Power needs to have a thick skin and not use SLAPPs

After hearing the case brought by the Opole Voivodeship against Alina Czyżewska for the protection of personal rights, the court dismissed the claim. By criticising and condemning the actions of the authorities of the Opole Voivodeship, Czyżewska did not violate the personal rights of the inhabitants and residents, as alleged by the board of the Opole Voivodeship headed by Marshal Andrzej Buła.

Czyżewska informed on the plagiarism in contest for executive position of one of the cultural institutions in Opole. She proved that large parts of the concept of Monika Ożóg, who won the competition for the director of the Opole Silesia Museum, where directly copied from the concept of Jarosław Suchan, the director of the Art Museum in Łódź. When Czyżewska informed on plagiarism, the regional authorities responsible for the contest, publicly defended Monika Ożóg. The announcement to the prosecutor’s office was made by the Marshal only after Czyżewska had done and publicly announced it – but he did not inform the public about it and, on the contrary, continued to publicly defend the director’s conduct.

As Czyżewska had not stopped presenting proves for negligence of the authorities, they decided to ‘tackle’ the activist with proceedings for infringement of the personal rights of the regional government.

The court heard the case on October 21st, 2021 (I C 1226/20 Regional Court in Opole). In the court’s view, Alina Czyżewska’s action fell within the bounds of acceptable criticism of those holding public office.

These boundaries are much wider in the case of persons holding public office than in the case of other subjects remaining as outside this sphere,” explained Katarzyna Sieheń. The Marshal “should take into account the fact that there will always be a group of people who are dissatisfied with his actions and these dissatisfied people, within the very constitutional principle of freedom of speech, have the right to formulate their conclusions, opinions and claims.

Another important circumstance for the court was that the activist acted in defence of a legitimate social interest.

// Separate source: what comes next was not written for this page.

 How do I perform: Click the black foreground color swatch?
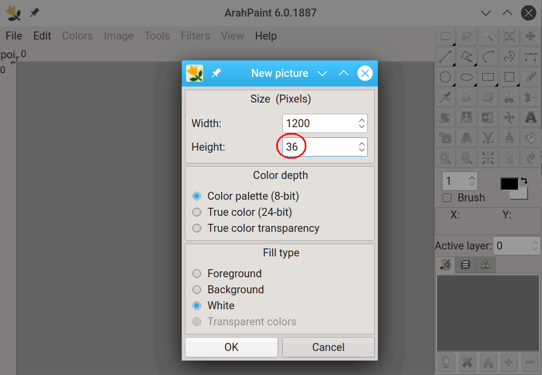click(x=509, y=184)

It was thanks to her initiative – and this was particularly emphasised by the court – that it was the defendant’s initiative, and not the plaintiff’s, that the irregularities in the organisation of the competition were revealed.

‘Silencing’ lawsuits are called SLAPP (Strategic Lawsuit Against Public Participation) lawsuits and are now considered a growing threat to democracy and public participation in the European Union.